Hence the mortality has been just 2.6 per cent. This, I think it will be admitted, is a low mortality, although it is possible it may be even lower when the cases are treated in a permanent hospital about to be erected.
"It may be interesting to state that 4 of the cases died on the third day after admission; 1 on the fourth; 1 on the sixth; 1 on the tenth, with pneumonia; 1 on the thirteenth; 1 on the fifteenth; 1 on the sixteenth; 1 on the eighteenth; 1 on the thirty-sixth, with nephritis and pleuropneumonia; and 1 on the forty-sixth, with otitis and meningitis.

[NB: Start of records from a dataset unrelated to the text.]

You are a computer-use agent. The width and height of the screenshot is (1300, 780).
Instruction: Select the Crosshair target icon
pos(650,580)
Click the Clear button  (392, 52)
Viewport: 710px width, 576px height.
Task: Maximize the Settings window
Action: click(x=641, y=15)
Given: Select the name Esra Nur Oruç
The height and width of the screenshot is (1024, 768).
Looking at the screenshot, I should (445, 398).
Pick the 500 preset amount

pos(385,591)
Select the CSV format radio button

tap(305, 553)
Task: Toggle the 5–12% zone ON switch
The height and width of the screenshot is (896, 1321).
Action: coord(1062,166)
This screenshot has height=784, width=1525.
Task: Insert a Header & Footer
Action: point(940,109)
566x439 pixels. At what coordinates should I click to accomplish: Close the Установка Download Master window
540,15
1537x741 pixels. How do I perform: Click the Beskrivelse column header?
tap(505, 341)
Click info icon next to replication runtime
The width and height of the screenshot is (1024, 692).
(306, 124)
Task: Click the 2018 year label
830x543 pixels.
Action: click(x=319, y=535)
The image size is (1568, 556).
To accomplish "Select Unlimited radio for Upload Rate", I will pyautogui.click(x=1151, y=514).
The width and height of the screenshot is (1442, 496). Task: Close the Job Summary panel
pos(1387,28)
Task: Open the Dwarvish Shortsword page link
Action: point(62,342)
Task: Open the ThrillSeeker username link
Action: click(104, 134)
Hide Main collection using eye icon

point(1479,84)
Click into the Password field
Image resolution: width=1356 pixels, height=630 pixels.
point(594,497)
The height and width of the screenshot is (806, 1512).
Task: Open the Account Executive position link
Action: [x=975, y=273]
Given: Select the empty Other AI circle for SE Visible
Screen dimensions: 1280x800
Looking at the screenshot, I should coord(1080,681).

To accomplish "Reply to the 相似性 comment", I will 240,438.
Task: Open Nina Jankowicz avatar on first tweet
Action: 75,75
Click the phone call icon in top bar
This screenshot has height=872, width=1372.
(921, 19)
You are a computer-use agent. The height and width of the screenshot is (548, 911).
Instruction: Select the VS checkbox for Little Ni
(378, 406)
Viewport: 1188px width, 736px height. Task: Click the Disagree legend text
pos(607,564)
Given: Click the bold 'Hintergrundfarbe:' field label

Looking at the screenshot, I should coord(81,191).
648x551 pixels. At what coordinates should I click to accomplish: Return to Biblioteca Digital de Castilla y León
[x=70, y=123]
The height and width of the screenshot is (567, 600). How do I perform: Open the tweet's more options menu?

"All the cases have been treated without alcohol either as food or drug, although many have been of great severity with various complications. It is certain that the absence of alcohol has not been detrimental, since the mortality is less than three-fourths of that of the mortality among all notified cases in England and Wales. I am bound to say that it is my firm conviction that had alcohol been given in the usual fashion, the death-rate would have been higher. Cases have been admitted to which alcohol has been given previous to admission, apparently with harm, as they have improved without it. One case was particularly noticeable in this respect. A child, aged 6, had had a good deal of whisky, and was supposed to be dying when admitted on the fourth day of the disease, so that the doctor who had seen it was surprised, when he called the following day to inquire, to find it was still alive. Without a drop of alcohol it began to improve and made a good recovery. I may say that delirium is very rare, even in the worst cases treated non-alcoholically."
Dr. Norman Kerr says :—
"In my paper on 'The Medical Administration of Alcohol,' read to the section of medicine at the Sheffield meeting in 1876, I cited several medical testimonies in favor of non-alcoholic treatment of fevers, notably that of my friend, the late Dr. Simon Nicolls, who had a mortality of less than 5 per cent, in 230 cases.